Moreover, you can also explore the TradeSearcher to backtest your Trend Following Strategy and discover high-probability setups for consistent gains.


About the Trend Following Strategy

1. Is the Trend Following Strategy suitable for day trading?

Yes. While trend following typically implies longer holding periods, some traders adapt it for day trading by using shorter timeframes (e.g., 5- or 15-minute charts). The core principle remains: look for a clear directional bias, enter when momentum confirms, and exit if the trend weakens.

2. Do I need expensive software or tools to follow trends effectively?

Not necessarily. Many free charting platforms offer moving averages, Bollinger Bands, and other core indicators. Paid tools can enhance analysis, but simple setups often suffice for spotting and riding trends successfully.

3. Can I combine fundamental analysis with trend following?

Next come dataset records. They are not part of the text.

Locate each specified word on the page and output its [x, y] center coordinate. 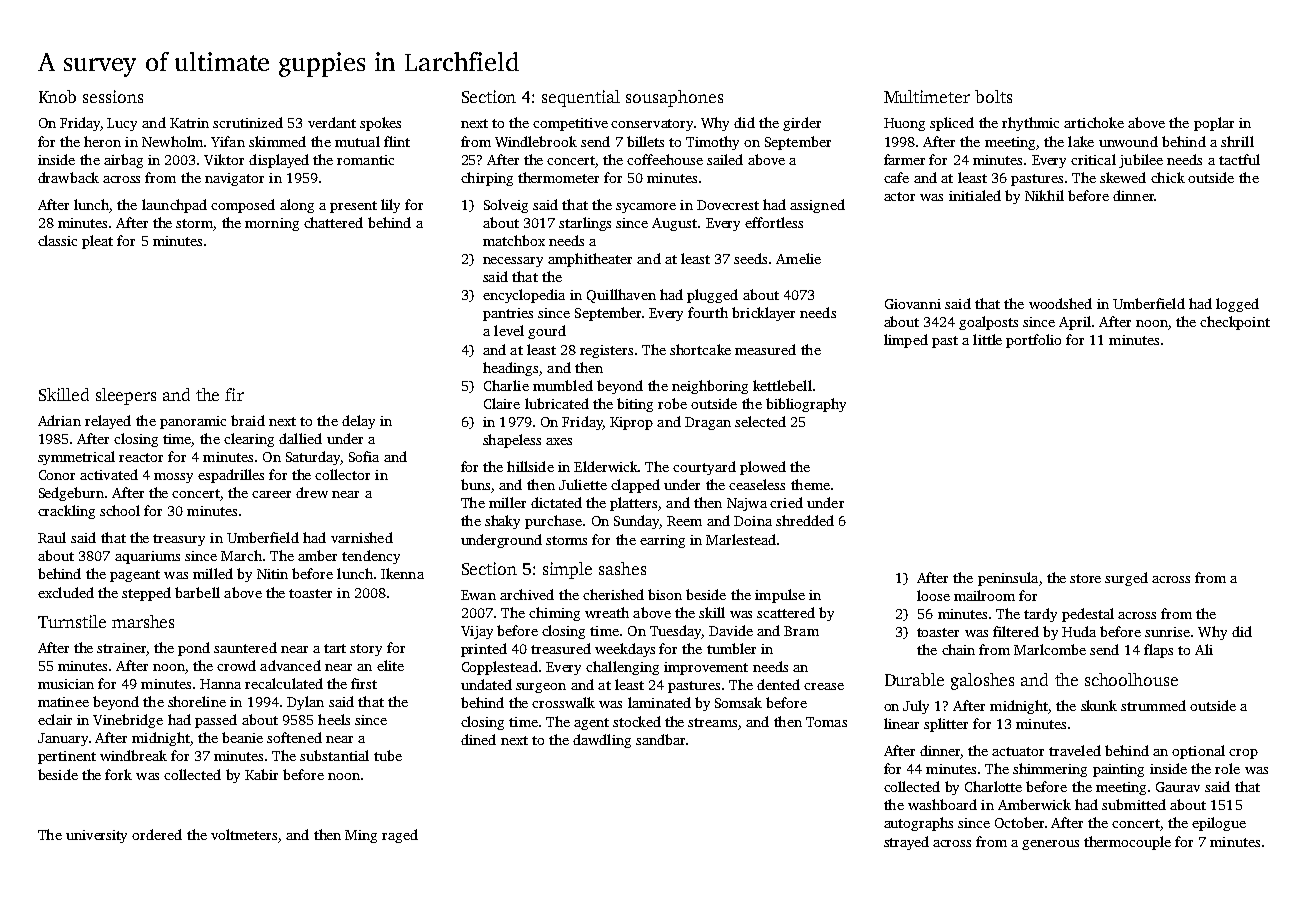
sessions [113, 96]
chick [1168, 177]
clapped [635, 486]
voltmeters [244, 834]
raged [400, 836]
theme [810, 484]
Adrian [59, 420]
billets [645, 141]
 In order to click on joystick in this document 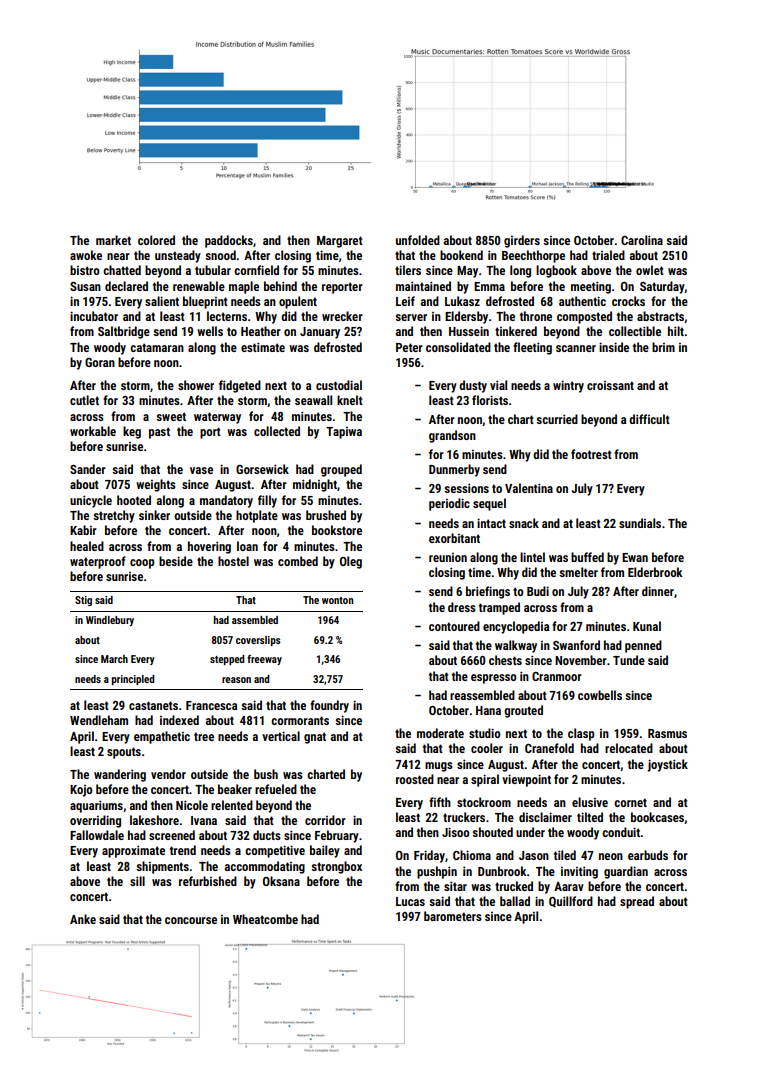, I will do `click(667, 765)`.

Yes. Some traders blend fundamental concepts (like earnings reports or economic indicators) with technical trend signals. This dual approach helps confirm whether a trend is supported by both price action and solid fundamentals.

4. How do I handle choppy or sideways markets using trend following?

In range-bound conditions, trend followers often wait for breakouts before entering a trade. Using a filter, like a moving average crossover or Donchian Channel signal, can help reduce false starts in choppy markets.

5. What if I miss the initial breakout—should I still enter?

It depends on your rules. Some traders wait for a pullback to a moving average or a short retracement for a safer entry. Others accept the missed portion of a move and still join if indicators confirm continued trend strength.